What to do — Print all the records below, word for word and in full.

Available data —
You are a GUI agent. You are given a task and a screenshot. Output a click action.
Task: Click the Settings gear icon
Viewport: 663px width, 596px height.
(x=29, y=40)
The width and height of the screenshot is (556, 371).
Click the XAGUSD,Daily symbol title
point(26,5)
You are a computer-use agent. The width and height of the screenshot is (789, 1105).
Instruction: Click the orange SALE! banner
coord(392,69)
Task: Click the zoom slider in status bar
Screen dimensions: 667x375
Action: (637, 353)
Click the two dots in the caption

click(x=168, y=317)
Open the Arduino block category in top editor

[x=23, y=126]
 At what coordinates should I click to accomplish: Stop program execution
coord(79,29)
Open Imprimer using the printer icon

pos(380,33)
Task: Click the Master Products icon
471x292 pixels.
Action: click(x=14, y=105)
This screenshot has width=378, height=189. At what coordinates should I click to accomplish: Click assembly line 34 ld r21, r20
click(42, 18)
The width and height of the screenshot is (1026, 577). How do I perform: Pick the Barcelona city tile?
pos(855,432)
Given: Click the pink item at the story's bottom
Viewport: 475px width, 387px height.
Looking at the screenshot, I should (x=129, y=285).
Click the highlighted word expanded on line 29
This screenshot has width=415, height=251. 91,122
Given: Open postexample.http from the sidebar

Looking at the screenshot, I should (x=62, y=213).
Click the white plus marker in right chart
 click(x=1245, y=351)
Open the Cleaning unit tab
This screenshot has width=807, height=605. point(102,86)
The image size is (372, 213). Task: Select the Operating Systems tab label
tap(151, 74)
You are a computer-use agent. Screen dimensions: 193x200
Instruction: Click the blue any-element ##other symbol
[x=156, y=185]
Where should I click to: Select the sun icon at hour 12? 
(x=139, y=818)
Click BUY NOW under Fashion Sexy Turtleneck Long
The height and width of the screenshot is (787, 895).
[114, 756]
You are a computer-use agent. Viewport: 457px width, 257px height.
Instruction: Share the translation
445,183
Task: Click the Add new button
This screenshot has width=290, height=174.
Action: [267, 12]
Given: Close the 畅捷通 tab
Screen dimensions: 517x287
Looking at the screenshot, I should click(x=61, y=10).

Answer section —
You are a GUI agent. You are given a task and a screenshot. Output a click action.
Task: Click the Settings gear icon
Viewport: 663px width, 596px height.
(x=29, y=40)
The width and height of the screenshot is (556, 371).
Click the XAGUSD,Daily symbol title
point(26,5)
You are a computer-use agent. The width and height of the screenshot is (789, 1105).
Instruction: Click the orange SALE! banner
coord(392,69)
Task: Click the zoom slider in status bar
Screen dimensions: 667x375
Action: (637, 353)
Click the two dots in the caption

click(x=168, y=317)
Open the Arduino block category in top editor

[x=23, y=126]
 At what coordinates should I click to accomplish: Stop program execution
coord(79,29)
Open Imprimer using the printer icon

pos(380,33)
Task: Click the Master Products icon
471x292 pixels.
Action: click(x=14, y=105)
This screenshot has width=378, height=189. At what coordinates should I click to accomplish: Click assembly line 34 ld r21, r20
click(42, 18)
The width and height of the screenshot is (1026, 577). How do I perform: Pick the Barcelona city tile?
pos(855,432)
Given: Click the pink item at the story's bottom
Viewport: 475px width, 387px height.
Looking at the screenshot, I should (x=129, y=285).
Click the highlighted word expanded on line 29
This screenshot has width=415, height=251. 91,122
Given: Open postexample.http from the sidebar

Looking at the screenshot, I should (x=62, y=213).
Click the white plus marker in right chart
 click(x=1245, y=351)
Open the Cleaning unit tab
This screenshot has width=807, height=605. point(102,86)
The image size is (372, 213). Task: Select the Operating Systems tab label
tap(151, 74)
You are a computer-use agent. Screen dimensions: 193x200
Instruction: Click the blue any-element ##other symbol
[x=156, y=185]
Where should I click to: Select the sun icon at hour 12? 
(x=139, y=818)
Click BUY NOW under Fashion Sexy Turtleneck Long
The height and width of the screenshot is (787, 895).
[114, 756]
You are a computer-use agent. Viewport: 457px width, 257px height.
Instruction: Share the translation
445,183
Task: Click the Add new button
This screenshot has width=290, height=174.
Action: [267, 12]
Given: Close the 畅捷通 tab
Screen dimensions: 517x287
Looking at the screenshot, I should click(x=61, y=10).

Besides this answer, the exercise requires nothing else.